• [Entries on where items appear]

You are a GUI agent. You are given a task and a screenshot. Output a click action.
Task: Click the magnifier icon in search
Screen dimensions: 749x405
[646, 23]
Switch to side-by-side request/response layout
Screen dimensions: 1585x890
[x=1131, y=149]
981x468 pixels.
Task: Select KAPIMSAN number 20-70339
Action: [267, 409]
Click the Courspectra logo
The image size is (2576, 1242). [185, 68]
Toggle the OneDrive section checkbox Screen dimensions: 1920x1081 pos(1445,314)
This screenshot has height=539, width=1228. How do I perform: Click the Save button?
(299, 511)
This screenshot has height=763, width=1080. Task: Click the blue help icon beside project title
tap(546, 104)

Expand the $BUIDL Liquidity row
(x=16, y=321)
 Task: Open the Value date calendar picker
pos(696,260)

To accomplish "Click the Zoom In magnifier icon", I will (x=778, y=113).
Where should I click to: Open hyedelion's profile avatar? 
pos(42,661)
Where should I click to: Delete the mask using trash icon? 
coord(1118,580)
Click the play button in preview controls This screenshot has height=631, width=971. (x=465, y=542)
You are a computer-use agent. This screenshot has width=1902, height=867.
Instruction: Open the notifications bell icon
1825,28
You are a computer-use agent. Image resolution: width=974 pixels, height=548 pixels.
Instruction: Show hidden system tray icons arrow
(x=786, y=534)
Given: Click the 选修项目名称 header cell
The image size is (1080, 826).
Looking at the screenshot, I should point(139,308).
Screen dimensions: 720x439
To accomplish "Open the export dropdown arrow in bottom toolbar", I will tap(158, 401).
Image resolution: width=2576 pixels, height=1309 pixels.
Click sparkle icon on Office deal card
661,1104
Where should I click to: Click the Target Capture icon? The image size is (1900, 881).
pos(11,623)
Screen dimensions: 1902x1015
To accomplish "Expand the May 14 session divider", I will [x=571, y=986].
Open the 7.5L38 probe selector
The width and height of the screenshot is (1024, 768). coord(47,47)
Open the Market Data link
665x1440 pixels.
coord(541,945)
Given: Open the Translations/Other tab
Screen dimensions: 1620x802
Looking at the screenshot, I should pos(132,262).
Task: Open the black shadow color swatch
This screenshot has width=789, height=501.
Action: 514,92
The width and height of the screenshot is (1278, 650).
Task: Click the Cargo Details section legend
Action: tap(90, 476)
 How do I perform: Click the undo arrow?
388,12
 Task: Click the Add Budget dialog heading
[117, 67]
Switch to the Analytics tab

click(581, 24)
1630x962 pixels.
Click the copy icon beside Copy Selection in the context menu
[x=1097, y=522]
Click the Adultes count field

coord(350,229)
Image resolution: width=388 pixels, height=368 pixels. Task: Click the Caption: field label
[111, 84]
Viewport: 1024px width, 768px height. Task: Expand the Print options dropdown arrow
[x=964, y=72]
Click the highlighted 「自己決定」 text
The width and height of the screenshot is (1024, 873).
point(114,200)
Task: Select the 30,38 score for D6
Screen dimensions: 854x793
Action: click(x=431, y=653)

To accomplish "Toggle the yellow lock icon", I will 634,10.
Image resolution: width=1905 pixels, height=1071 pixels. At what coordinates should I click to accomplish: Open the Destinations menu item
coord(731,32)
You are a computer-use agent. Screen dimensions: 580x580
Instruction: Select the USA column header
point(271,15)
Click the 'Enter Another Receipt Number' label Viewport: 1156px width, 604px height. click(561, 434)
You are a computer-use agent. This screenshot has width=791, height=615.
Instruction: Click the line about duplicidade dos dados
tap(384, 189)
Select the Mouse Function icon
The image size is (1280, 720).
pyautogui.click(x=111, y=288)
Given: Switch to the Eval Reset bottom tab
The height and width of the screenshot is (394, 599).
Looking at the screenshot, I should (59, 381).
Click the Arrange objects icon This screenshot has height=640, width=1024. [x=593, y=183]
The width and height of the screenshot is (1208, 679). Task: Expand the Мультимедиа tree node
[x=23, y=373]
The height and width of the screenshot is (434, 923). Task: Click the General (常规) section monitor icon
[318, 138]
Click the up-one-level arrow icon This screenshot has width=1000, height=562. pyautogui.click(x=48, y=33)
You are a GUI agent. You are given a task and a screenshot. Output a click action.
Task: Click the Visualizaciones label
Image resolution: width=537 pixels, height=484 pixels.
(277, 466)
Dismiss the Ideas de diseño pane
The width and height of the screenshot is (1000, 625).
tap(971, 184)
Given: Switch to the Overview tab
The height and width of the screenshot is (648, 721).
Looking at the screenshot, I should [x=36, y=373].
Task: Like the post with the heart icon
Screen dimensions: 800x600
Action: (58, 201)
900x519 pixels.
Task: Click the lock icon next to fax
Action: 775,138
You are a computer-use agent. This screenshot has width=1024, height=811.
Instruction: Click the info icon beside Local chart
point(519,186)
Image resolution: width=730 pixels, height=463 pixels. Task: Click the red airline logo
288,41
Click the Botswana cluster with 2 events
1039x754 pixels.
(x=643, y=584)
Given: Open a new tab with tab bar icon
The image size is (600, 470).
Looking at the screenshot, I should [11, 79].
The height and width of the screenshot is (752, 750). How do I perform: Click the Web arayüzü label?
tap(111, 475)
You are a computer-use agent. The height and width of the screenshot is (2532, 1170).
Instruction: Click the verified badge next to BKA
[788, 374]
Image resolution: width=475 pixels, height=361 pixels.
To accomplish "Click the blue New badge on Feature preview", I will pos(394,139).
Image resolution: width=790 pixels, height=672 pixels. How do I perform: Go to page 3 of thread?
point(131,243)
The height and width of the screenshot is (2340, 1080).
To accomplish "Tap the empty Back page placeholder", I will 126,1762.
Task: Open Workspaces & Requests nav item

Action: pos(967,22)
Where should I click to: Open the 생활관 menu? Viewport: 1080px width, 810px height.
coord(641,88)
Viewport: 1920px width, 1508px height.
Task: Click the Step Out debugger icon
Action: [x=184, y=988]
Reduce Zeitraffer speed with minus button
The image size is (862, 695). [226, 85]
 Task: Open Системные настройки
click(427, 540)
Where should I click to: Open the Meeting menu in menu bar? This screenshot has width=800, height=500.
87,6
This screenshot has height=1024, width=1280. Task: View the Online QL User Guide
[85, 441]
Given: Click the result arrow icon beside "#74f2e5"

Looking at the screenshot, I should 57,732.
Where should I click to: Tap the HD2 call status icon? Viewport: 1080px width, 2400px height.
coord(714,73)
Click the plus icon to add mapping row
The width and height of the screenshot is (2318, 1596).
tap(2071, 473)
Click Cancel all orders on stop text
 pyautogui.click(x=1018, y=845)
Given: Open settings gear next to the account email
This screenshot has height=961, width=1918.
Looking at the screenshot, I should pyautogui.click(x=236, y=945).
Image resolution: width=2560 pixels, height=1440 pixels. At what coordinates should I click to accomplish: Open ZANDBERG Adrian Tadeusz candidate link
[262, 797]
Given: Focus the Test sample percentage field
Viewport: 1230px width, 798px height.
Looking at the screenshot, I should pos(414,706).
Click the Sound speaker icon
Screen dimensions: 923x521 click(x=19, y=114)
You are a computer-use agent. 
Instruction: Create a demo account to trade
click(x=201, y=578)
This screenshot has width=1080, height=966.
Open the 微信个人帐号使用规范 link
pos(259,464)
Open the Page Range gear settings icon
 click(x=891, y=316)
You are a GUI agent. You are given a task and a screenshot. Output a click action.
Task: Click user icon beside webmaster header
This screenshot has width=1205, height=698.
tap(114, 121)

• [Required task]
Copy out all of the lines above without changing anything.

• [Complete output]
You are a GUI agent. You are given a task and a screenshot. Output a click action.
Task: Click the magnifier icon in search
Screen dimensions: 749x405
[646, 23]
Switch to side-by-side request/response layout
Screen dimensions: 1585x890
[x=1131, y=149]
981x468 pixels.
Task: Select KAPIMSAN number 20-70339
Action: [267, 409]
Click the Courspectra logo
The image size is (2576, 1242). [185, 68]
Toggle the OneDrive section checkbox Screen dimensions: 1920x1081 pos(1445,314)
This screenshot has height=539, width=1228. How do I perform: Click the Save button?
(299, 511)
This screenshot has height=763, width=1080. Task: Click the blue help icon beside project title
tap(546, 104)

Expand the $BUIDL Liquidity row
(x=16, y=321)
 Task: Open the Value date calendar picker
pos(696,260)

To accomplish "Click the Zoom In magnifier icon", I will (x=778, y=113).
Where should I click to: Open hyedelion's profile avatar? 
pos(42,661)
Where should I click to: Delete the mask using trash icon? 
coord(1118,580)
Click the play button in preview controls This screenshot has height=631, width=971. (x=465, y=542)
You are a computer-use agent. This screenshot has width=1902, height=867.
Instruction: Open the notifications bell icon
1825,28
You are a computer-use agent. Image resolution: width=974 pixels, height=548 pixels.
Instruction: Show hidden system tray icons arrow
(x=786, y=534)
Given: Click the 选修项目名称 header cell
The image size is (1080, 826).
Looking at the screenshot, I should point(139,308).
Screen dimensions: 720x439
To accomplish "Open the export dropdown arrow in bottom toolbar", I will tap(158, 401).
Image resolution: width=2576 pixels, height=1309 pixels.
Click sparkle icon on Office deal card
661,1104
Where should I click to: Click the Target Capture icon? The image size is (1900, 881).
pos(11,623)
Screen dimensions: 1902x1015
To accomplish "Expand the May 14 session divider", I will [x=571, y=986].
Open the 7.5L38 probe selector
The width and height of the screenshot is (1024, 768). coord(47,47)
Open the Market Data link
665x1440 pixels.
coord(541,945)
Given: Open the Translations/Other tab
Screen dimensions: 1620x802
Looking at the screenshot, I should pos(132,262).
Task: Open the black shadow color swatch
This screenshot has width=789, height=501.
Action: 514,92
The width and height of the screenshot is (1278, 650).
Task: Click the Cargo Details section legend
Action: tap(90, 476)
 How do I perform: Click the undo arrow?
388,12
 Task: Click the Add Budget dialog heading
[117, 67]
Switch to the Analytics tab

click(581, 24)
1630x962 pixels.
Click the copy icon beside Copy Selection in the context menu
[x=1097, y=522]
Click the Adultes count field

coord(350,229)
Image resolution: width=388 pixels, height=368 pixels. Task: Click the Caption: field label
[111, 84]
Viewport: 1024px width, 768px height. Task: Expand the Print options dropdown arrow
[x=964, y=72]
Click the highlighted 「自己決定」 text
The width and height of the screenshot is (1024, 873).
point(114,200)
Task: Select the 30,38 score for D6
Screen dimensions: 854x793
Action: click(x=431, y=653)

To accomplish "Toggle the yellow lock icon", I will 634,10.
Image resolution: width=1905 pixels, height=1071 pixels. At what coordinates should I click to accomplish: Open the Destinations menu item
coord(731,32)
You are a computer-use agent. Screen dimensions: 580x580
Instruction: Select the USA column header
point(271,15)
Click the 'Enter Another Receipt Number' label Viewport: 1156px width, 604px height. click(561, 434)
You are a computer-use agent. This screenshot has width=791, height=615.
Instruction: Click the line about duplicidade dos dados
tap(384, 189)
Select the Mouse Function icon
The image size is (1280, 720).
pyautogui.click(x=111, y=288)
Given: Switch to the Eval Reset bottom tab
The height and width of the screenshot is (394, 599).
Looking at the screenshot, I should (59, 381).
Click the Arrange objects icon This screenshot has height=640, width=1024. [x=593, y=183]
The width and height of the screenshot is (1208, 679). Task: Expand the Мультимедиа tree node
[x=23, y=373]
The height and width of the screenshot is (434, 923). Task: Click the General (常规) section monitor icon
[318, 138]
Click the up-one-level arrow icon This screenshot has width=1000, height=562. pyautogui.click(x=48, y=33)
You are a GUI agent. You are given a task and a screenshot. Output a click action.
Task: Click the Visualizaciones label
Image resolution: width=537 pixels, height=484 pixels.
(277, 466)
Dismiss the Ideas de diseño pane
The width and height of the screenshot is (1000, 625).
tap(971, 184)
Given: Switch to the Overview tab
The height and width of the screenshot is (648, 721).
Looking at the screenshot, I should [x=36, y=373].
Task: Like the post with the heart icon
Screen dimensions: 800x600
Action: (58, 201)
900x519 pixels.
Task: Click the lock icon next to fax
Action: 775,138
You are a computer-use agent. This screenshot has width=1024, height=811.
Instruction: Click the info icon beside Local chart
point(519,186)
Image resolution: width=730 pixels, height=463 pixels. Task: Click the red airline logo
288,41
Click the Botswana cluster with 2 events
1039x754 pixels.
(x=643, y=584)
Given: Open a new tab with tab bar icon
The image size is (600, 470).
Looking at the screenshot, I should [11, 79].
The height and width of the screenshot is (752, 750). How do I perform: Click the Web arayüzü label?
tap(111, 475)
You are a computer-use agent. The height and width of the screenshot is (2532, 1170).
Instruction: Click the verified badge next to BKA
[788, 374]
Image resolution: width=475 pixels, height=361 pixels.
To accomplish "Click the blue New badge on Feature preview", I will pos(394,139).
Image resolution: width=790 pixels, height=672 pixels. How do I perform: Go to page 3 of thread?
point(131,243)
The height and width of the screenshot is (2340, 1080).
To accomplish "Tap the empty Back page placeholder", I will 126,1762.
Task: Open Workspaces & Requests nav item

Action: pos(967,22)
Where should I click to: Open the 생활관 menu? Viewport: 1080px width, 810px height.
coord(641,88)
Viewport: 1920px width, 1508px height.
Task: Click the Step Out debugger icon
Action: [x=184, y=988]
Reduce Zeitraffer speed with minus button
The image size is (862, 695). [226, 85]
 Task: Open Системные настройки
click(427, 540)
Where should I click to: Open the Meeting menu in menu bar? This screenshot has width=800, height=500.
87,6
This screenshot has height=1024, width=1280. Task: View the Online QL User Guide
[85, 441]
Given: Click the result arrow icon beside "#74f2e5"

Looking at the screenshot, I should 57,732.
Where should I click to: Tap the HD2 call status icon? Viewport: 1080px width, 2400px height.
coord(714,73)
Click the plus icon to add mapping row
The width and height of the screenshot is (2318, 1596).
tap(2071, 473)
Click Cancel all orders on stop text
 pyautogui.click(x=1018, y=845)
Given: Open settings gear next to the account email
This screenshot has height=961, width=1918.
Looking at the screenshot, I should pyautogui.click(x=236, y=945).
Image resolution: width=2560 pixels, height=1440 pixels. At what coordinates should I click to accomplish: Open ZANDBERG Adrian Tadeusz candidate link
[262, 797]
Given: Focus the Test sample percentage field
Viewport: 1230px width, 798px height.
Looking at the screenshot, I should pos(414,706).
Click the Sound speaker icon
Screen dimensions: 923x521 click(x=19, y=114)
You are a computer-use agent. 
Instruction: Create a demo account to trade
click(x=201, y=578)
This screenshot has width=1080, height=966.
Open the 微信个人帐号使用规范 link
pos(259,464)
Open the Page Range gear settings icon
 click(x=891, y=316)
You are a GUI agent. You are given a task and a screenshot. Output a click action.
Task: Click user icon beside webmaster header
This screenshot has width=1205, height=698.
tap(114, 121)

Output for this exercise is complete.